Clover - Intelligent Practitioner Matching

AI-powered care navigation system that matches patients to the right specialist using multimodal input, semantic search, and a reverse triage heuristic — live at front-app.leo-sandbox.workers.dev.

Team

Name LinkedIn Profile Link
Louis Brulé Naudet linkedin.com/in/louisbrulenaudet
Leo Arsenin linkedin.com/in/leoarsenin

The Problem

Finding the right specialist is one of the most overlooked friction points in the patient care journey. Most booking systems optimize purely for the earliest available slot, regardless of whether that practitioner is a good clinical fit for the patient's specific condition. This mismatch leads to wasted consultations, unnecessary referral chains, and delayed care - particularly for patients with complex or ambiguous symptoms who struggle to self-identify the correct specialty.

What It Does

The system is an AI-assisted medical appointment facilitation platform designed to reduce friction in the patient care pathway. It operates through a four-stage pipeline:

Stage 1 — Vocal Data Ingestion: Patients interact via a conversational interface. The audio is processed by Mistral's real-time speech-to-text model, which normalizes the heterogeneous inputs into a unified structured patient profile validated through Zod schemas.

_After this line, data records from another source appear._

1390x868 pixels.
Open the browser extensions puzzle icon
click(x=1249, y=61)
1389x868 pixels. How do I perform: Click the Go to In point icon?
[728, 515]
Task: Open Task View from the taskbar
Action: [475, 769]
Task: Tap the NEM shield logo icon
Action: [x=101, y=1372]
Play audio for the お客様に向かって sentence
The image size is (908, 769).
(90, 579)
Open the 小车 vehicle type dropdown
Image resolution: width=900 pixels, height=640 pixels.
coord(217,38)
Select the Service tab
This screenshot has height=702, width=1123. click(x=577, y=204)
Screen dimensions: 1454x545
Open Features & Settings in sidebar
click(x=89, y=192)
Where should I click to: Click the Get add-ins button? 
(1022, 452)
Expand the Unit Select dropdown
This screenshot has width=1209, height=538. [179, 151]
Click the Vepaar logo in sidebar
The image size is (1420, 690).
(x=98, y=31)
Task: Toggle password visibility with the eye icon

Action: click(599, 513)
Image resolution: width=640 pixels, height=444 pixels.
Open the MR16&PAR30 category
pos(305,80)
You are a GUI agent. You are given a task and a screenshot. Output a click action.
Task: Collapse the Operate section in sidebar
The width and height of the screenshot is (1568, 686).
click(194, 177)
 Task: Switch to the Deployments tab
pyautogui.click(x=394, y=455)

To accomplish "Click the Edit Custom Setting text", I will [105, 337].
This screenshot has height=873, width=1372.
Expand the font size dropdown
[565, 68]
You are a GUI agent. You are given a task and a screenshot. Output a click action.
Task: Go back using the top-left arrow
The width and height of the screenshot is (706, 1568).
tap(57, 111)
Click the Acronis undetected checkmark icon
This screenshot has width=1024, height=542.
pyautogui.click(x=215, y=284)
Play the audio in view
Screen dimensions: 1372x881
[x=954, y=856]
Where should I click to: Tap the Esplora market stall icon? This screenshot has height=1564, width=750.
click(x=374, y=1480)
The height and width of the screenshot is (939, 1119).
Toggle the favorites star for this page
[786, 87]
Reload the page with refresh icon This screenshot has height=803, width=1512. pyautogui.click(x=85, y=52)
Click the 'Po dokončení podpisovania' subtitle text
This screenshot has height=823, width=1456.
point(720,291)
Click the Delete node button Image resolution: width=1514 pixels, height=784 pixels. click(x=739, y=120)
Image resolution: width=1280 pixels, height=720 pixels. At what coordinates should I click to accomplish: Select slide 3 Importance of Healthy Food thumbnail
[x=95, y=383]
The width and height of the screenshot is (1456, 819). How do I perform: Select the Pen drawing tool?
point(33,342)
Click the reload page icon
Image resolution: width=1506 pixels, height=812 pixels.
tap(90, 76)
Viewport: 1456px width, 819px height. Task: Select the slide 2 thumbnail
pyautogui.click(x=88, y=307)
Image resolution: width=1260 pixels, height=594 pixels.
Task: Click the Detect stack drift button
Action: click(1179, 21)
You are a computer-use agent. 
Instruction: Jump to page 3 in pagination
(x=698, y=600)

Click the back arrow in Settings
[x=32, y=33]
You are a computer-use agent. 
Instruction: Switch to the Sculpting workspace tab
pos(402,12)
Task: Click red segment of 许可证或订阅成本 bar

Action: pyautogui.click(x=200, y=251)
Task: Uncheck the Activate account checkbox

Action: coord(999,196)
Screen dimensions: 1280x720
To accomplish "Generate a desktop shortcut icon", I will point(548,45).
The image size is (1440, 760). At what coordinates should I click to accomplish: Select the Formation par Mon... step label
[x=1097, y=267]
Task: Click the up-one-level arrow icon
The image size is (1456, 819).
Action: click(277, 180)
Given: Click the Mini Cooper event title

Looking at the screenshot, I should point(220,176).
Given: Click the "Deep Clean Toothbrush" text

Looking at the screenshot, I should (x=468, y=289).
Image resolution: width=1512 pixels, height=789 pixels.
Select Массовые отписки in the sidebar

Stage 2 — Patient Profiling and Risk Stratification: The system evaluates the nature of the complaint and contextual data to produce a structured metadata payload: clinical tags, urgency scores, specialization requirements, and constraint parameters (geography, availability windows). Every object in the data model is represented as a Zod schema for systematic validation.

Stage 3 — Filtered Semantic Search and Practitioner Matching: A hybrid vector search runs simultaneously over two data categories — practitioner profiles (specialty, availability, scheduling) and qualitative patient feedback (consult motivation and context, sourced from the Alan insurer platform as a trusted private channel). Rather than surfacing the earliest available slot, the system applies a reverse triage heuristic: candidates are ranked by clinical relevance to the patient's specific condition, tolerating longer wait times in exchange for higher specialization accuracy when the assessed risk level permits.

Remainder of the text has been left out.